- What to produce:
Begin at the line where "Task: Click the blue star field of the flag" appears and reproduce exactly every line through the end of the data below, both included, skipping pictures.
Source information START
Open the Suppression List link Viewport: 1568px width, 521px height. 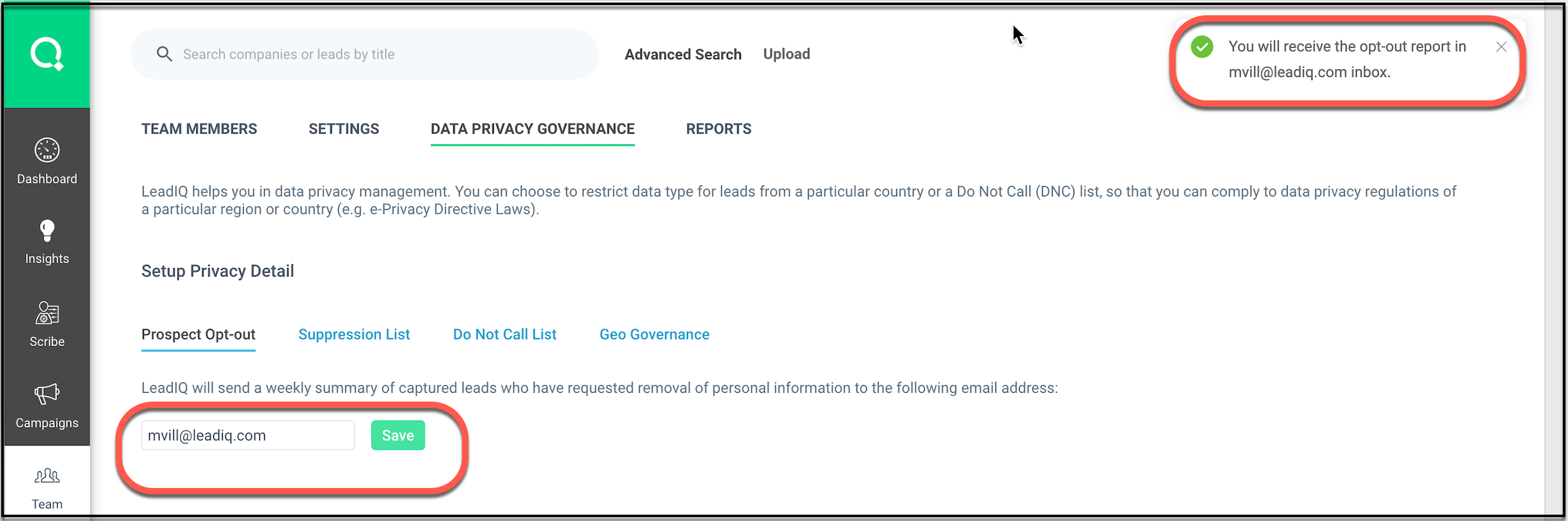(x=354, y=335)
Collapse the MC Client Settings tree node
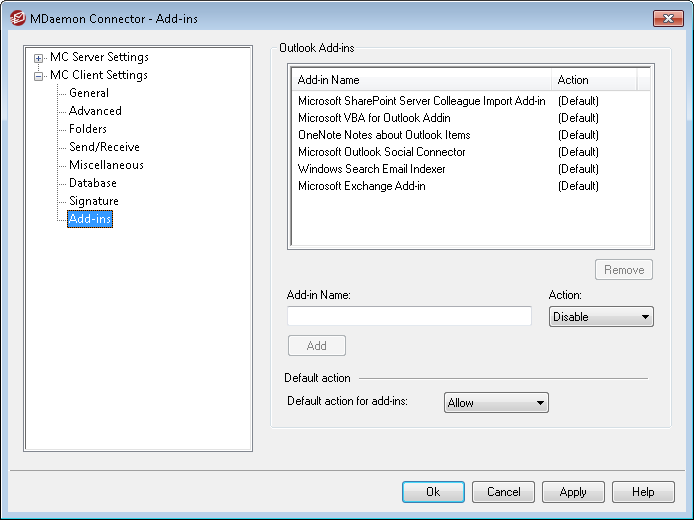The image size is (694, 520). tap(39, 76)
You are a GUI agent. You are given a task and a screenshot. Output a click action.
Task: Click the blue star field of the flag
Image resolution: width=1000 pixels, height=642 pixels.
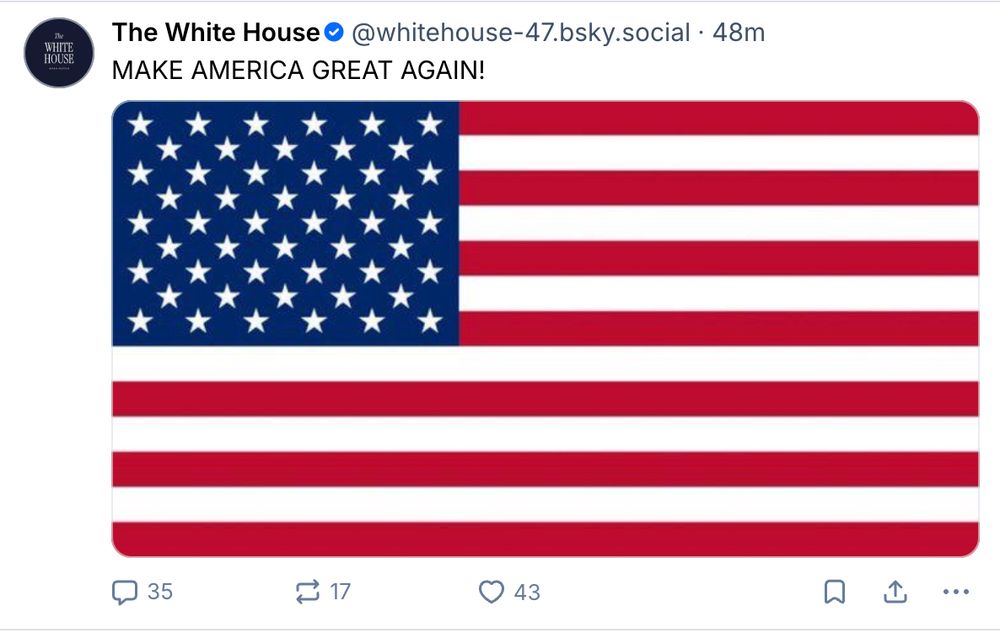pos(285,222)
Source information END
- Written answer:
Task: Click the blue star field of the flag
Image resolution: width=1000 pixels, height=642 pixels.
pos(285,222)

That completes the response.